Standard: Herr Ruttensteiner, welche Mannschaft hat Sie bisher am stärksten beeindruckt?

Ruttensteiner: Dass es so etwas überhaupt gibt – drei Tage nach dem 2:0 über die Schweden laufen die Russen 120 Minuten, dass der Gegner, die Holländer, mit Krämpfen zusammengebrochen sind. Da frage ich mich: Was trainieren die?

Standard: Und ihre Spielanlage?

Ruttensteiner: Dieses geradezu wahnsinnige Vertikalspiel. Das gehört zum Schwierigsten: die Räume öffnen, aber die Russen konnten das mit einer derartigen Rasanz und Leichtigkeit – wirklich sehr beeindruckend.

Standard: Ist das nicht die Hauptfrage: Wie kann ich ein derartiges Tempo aufbauen oder verhindern? Wie die Italiener gegen die Spanier.

Ruttensteiner: Die Italiener und die Spanier waren zwei gutorganisierte Teams, die Italiener haben ein wenig müde gewirkt. Alle Mannschaften stehen heute tief, daher ist der Raum für schnelles Spiel nicht vorhanden.

Standard: Was ist die beste Gegenmaßnahme?

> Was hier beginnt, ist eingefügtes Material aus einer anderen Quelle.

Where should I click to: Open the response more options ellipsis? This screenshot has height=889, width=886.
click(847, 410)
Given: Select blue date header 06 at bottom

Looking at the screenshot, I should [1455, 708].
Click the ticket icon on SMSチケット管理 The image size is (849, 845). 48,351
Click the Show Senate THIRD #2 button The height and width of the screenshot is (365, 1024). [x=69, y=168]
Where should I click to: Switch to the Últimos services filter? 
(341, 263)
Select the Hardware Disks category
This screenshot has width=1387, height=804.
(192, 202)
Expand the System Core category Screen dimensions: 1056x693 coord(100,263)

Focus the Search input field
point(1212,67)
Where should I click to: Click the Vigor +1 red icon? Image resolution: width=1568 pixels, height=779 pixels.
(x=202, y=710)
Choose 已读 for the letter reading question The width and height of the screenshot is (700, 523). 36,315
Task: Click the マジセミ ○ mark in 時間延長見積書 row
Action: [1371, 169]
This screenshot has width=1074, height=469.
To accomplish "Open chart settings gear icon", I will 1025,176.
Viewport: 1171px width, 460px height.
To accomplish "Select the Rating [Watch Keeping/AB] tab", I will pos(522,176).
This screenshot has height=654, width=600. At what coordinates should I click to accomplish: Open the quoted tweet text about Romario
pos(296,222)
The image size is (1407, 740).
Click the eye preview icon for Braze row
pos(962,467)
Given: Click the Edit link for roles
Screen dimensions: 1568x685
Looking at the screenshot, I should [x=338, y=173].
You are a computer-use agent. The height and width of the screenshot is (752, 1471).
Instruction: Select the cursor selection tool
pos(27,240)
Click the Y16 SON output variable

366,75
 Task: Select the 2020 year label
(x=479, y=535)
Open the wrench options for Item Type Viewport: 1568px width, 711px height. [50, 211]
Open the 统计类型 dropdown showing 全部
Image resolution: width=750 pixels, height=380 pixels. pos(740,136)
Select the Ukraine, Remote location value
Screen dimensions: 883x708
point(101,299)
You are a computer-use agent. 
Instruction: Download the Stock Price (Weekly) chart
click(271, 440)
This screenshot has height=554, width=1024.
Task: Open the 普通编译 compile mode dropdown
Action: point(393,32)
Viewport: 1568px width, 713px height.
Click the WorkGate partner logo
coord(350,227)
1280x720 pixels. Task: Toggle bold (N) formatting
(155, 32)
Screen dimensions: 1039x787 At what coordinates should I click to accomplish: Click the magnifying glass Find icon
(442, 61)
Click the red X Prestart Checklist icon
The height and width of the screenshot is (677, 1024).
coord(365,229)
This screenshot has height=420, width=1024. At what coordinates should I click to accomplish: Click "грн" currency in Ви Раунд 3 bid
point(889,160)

Ruttensteiner: Ballzirkulation. Jede Mannschaft fixiert sich auf den Bezugspunkt Ball, verschiebt, ihm folgend, ihre Formation. Wenn ich den Ball schnell hin und her spiele, bereite ich die Öffnung von Räumen vor, weil der Gegner irgendwann nicht mehr mitkommt.

Standard: Das hat den Holländern nichts mehr genutzt.

Ruttensteiner: Nein, aber sie sind dennoch eine exzellente Mannschaft. Wenn ihr Tormann den Ball hat, gehen die Innenverteidiger an die zwei Sechzehnerecken, die Außenverteidiger auf die Flügelstürmerpositionen, sie machen ihrer Offensive zuliebe den Raum breit. Wenn der Gegner den Ball abfängt, hat er Platz.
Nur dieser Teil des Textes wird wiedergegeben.